DIRECTIONS:
A) List every person named in the cricket report below.
B) According to the cricket report below, what bowling figures did Tim Wren return for Kent?

+++ SELECTION

Wren the architect for Kent

Kent 316 and 17-0 Northants 133 and 196 Kent won by 10 wickets
Click to follow
The Independent Online
When Kent won the County Championship in 1970, they rushed remarkably from the bottom of the table on 1 July to the top. No such meteoric measures are needed this time because they became more firmly entrenched among the six realistic title contenders yesterday.

Northamptonshire were beleaguered by the left-arm pace of Tim Wren and bewitched by Carl Hooper's off-spin. Wren, deputising for the injured Mark Ealham, captured all the first five wickets for 49 in 16 overs, but was not to be recalled because Hooper took four for two in 26 balls after lunch.

Northamptonshire's performance was puny and pitiful. As John Emburey, the chief coach, observed: "I have seen these boys play. They are all genuine first-class cricketers but they are not gelling as a team."

++++++
+++ SOURCE EXCERPT

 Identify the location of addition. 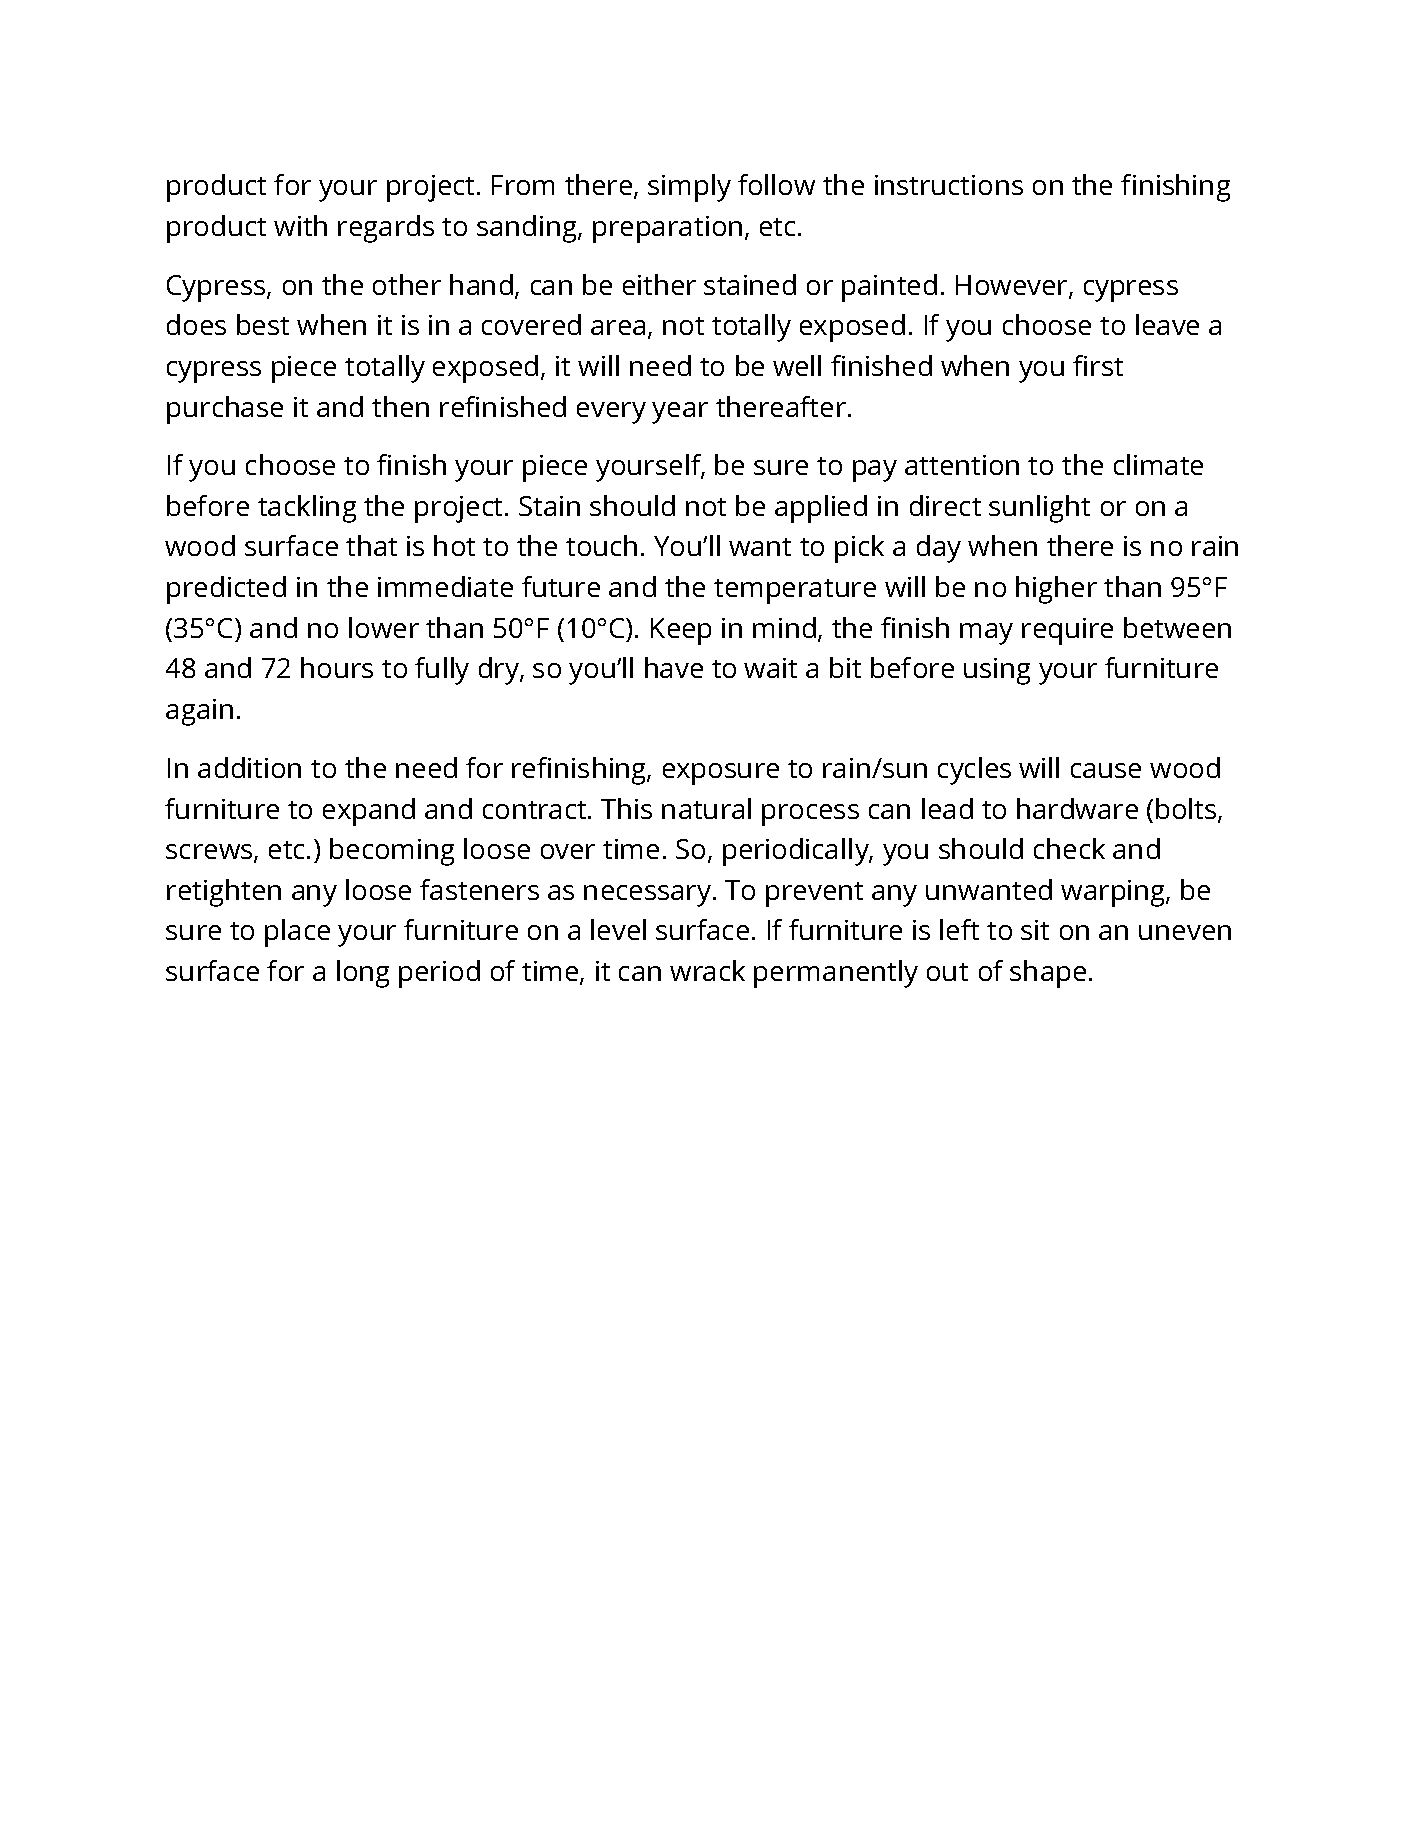
(249, 767).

++++++

THE RESULTS:
A) Tim Wren, Mark Ealham, Carl Hooper, John Emburey

B) He took all of the first five wickets for 49 runs in 16 overs.